→ Set task 1
Reproduce the two dated blog entries in full, word for word.

Sunday, December 11, 2016

Joyful, Peaceable

Wife E's Church Management course (third year MTh) states that all Church officers should be "predisposed to joy". That sounds fairly utopian -- and rare. I myself have used the criterion "peaceable". Church officers must be peaceable. That implies contentment, humility, patience, and a whole lot more. Actually, Church officers should be predisposed to the fruit of the Spirit, which is love, joy, peace, and several things besides -- but single adjectives are helpful in bringing things into focus. OBSERVATION: Such qualities are more important than anything else one may seek in an officer, apart from their knowing salvation. Even so, one will find in ministry that one needs to encourage such qualities, continually.

Saturday, December 10, 2016


In my role as Deputy Editor, the Editor recently assigned to me a book to review. It is a privilege to be asked, for this journal. But look what is in the book (above). It is about probability, basically. However, this is quite interesting. As soon as one is dealing with probability rather than (on the face of it) certainty, this means that there are factors in one’s equations which are beyond one’s perfect knowledge or control, or simply too vast or complex to get a grip on. In general, writes the author, we are far too rushed when we contemplate such factors: “I am calling for a dramatic slow-down in research.” OBSERVATION: Consider recent US election polls which, even with our advanced state of knowledge, were mostly wrong.

→ Excerpted data
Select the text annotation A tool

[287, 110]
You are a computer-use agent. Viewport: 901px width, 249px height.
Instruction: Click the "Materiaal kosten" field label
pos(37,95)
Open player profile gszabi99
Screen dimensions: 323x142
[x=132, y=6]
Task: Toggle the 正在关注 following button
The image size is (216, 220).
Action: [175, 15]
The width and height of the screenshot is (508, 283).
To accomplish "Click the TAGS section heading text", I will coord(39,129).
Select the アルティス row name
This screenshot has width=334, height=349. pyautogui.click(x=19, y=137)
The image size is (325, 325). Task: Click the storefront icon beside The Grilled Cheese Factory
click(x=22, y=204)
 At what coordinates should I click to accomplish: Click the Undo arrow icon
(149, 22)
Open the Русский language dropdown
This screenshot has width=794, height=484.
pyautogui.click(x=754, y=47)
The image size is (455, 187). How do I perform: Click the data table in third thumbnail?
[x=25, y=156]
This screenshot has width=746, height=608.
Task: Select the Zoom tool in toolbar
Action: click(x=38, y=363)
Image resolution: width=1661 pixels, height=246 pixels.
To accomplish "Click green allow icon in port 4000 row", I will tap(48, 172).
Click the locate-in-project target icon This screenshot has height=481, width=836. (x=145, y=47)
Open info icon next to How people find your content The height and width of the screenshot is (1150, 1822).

→ Set task 2
Arrange the rows from the line containing "The image size is (455, 187)." up to and including the last line of the rows as a JSON list of strings, one string per line, with blank lines omitted.

→ Task answer 1
Sunday, December 11, 2016

Joyful, Peaceable

Wife E's Church Management course (third year MTh) states that all Church officers should be "predisposed to joy". That sounds fairly utopian -- and rare. I myself have used the criterion "peaceable". Church officers must be peaceable. That implies contentment, humility, patience, and a whole lot more. Actually, Church officers should be predisposed to the fruit of the Spirit, which is love, joy, peace, and several things besides -- but single adjectives are helpful in bringing things into focus. OBSERVATION: Such qualities are more important than anything else one may seek in an officer, apart from their knowing salvation. Even so, one will find in ministry that one needs to encourage such qualities, continually.

Saturday, December 10, 2016


In my role as Deputy Editor, the Editor recently assigned to me a book to review. It is a privilege to be asked, for this journal. But look what is in the book (above). It is about probability, basically. However, this is quite interesting. As soon as one is dealing with probability rather than (on the face of it) certainty, this means that there are factors in one’s equations which are beyond one’s perfect knowledge or control, or simply too vast or complex to get a grip on. In general, writes the author, we are far too rushed when we contemplate such factors: “I am calling for a dramatic slow-down in research.” OBSERVATION: Consider recent US election polls which, even with our advanced state of knowledge, were mostly wrong.

→ Task answer 2
[
  "The image size is (455, 187). How do I perform: Click the data table in third thumbnail?",
  "[x=25, y=156]",
  "This screenshot has width=746, height=608.",
  "Task: Select the Zoom tool in toolbar",
  "Action: click(x=38, y=363)",
  "Image resolution: width=1661 pixels, height=246 pixels.",
  "To accomplish \"Click green allow icon in port 4000 row\", I will tap(48, 172).",
  "Click the locate-in-project target icon This screenshot has height=481, width=836. (x=145, y=47)",
  "Open info icon next to How people find your content The height and width of the screenshot is (1150, 1822)."
]